31 U.S.C. § 3108: An obligation issued under sections 3102–3104(a)(1) [Treasury bonds, notes and bills] and 3105–3107 [savings bonds] of this title may not bear the circulation privilege.
This law has been on the books long enough to control all outstanding Treasury debt instruments.
The “circulation privilege”? Yep, it means what any trader in U.S. debt securities would insist it cannot possibly mean: that the issuer may refuse to redeem the instrument if presented by any but the original obligee. See Hitner v. Lederer, 14 F.2D 991, 993 (E.D.Pa. 1926) (provision that bonds “shall not bear the circulation privilege” means that such bonds “are not a medium of exchange recognized by law”). What else could it mean?
Who might be the original obligee of an instrument issued in bearer form is an interesting question, but in recent time the vast majority of U.S. debt instruments have been issued in registered form. What about the Treasury practice of “registering” assignments of instruments? In the first place, administrative practices of the Treasury cannot alter the law, and 31 U.S.C. § 3108 is law. Secondly, the fact that the issuer may refuse to redeem upon presentment by someone other than the original obligee doesn’t mean that it must so refuse. And however consistently it does not, in practice, refuse, in principle its right to refuse remains unaffected.
How the nowadays vast and ever-churning market in Treasury debt securities came to operate in blithe disregard of this law is no doubt an interesting piece of history. One surmises that at a certain point, after the Treasury had disregarded § 3108 for a period of time, “the market” assured itself that the Government could not possibly risk crashing the financial system, and thus the economy, by all at once invoking it.

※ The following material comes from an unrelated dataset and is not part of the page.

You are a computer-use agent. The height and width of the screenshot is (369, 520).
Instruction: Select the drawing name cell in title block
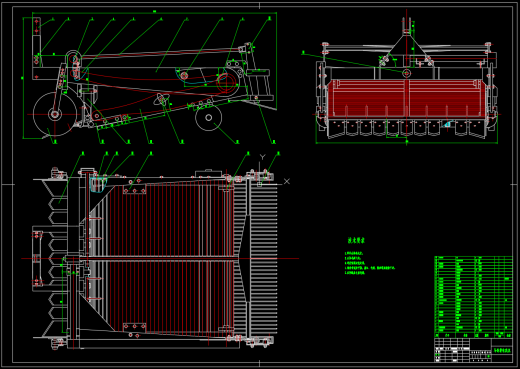[x=502, y=350]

But now Messrs. Boehner and McConnell are promising to crash the financial system, and after that the question will be, “What can the U.S Treasury do to pick up the pieces?” In this light, the sudden discovery that by virtue of § 3108 very few holders of U.S. debt are in a position to make legal demand for payment might acquire new and previously unsuspected utility. The Treasury could announce a drastic restructuring (exempting such debt as is shown to be held by the original obligee) without triggering a “debt incident.” The rating agencies would no doubt come forward explaining that of course they had only meant their AAA rating to apply to U.S. debt instruments that had not been circulated in disregard of the law.
Treasury could then without qualm cover the costs of keeping the power on at the National Archives (thus saving the Declaration of Independence from crumbling into dust overnight), maintaining such vital services such as those provided by Blackwater USA and the like – oh, and even continuing to issue the Social Security checks.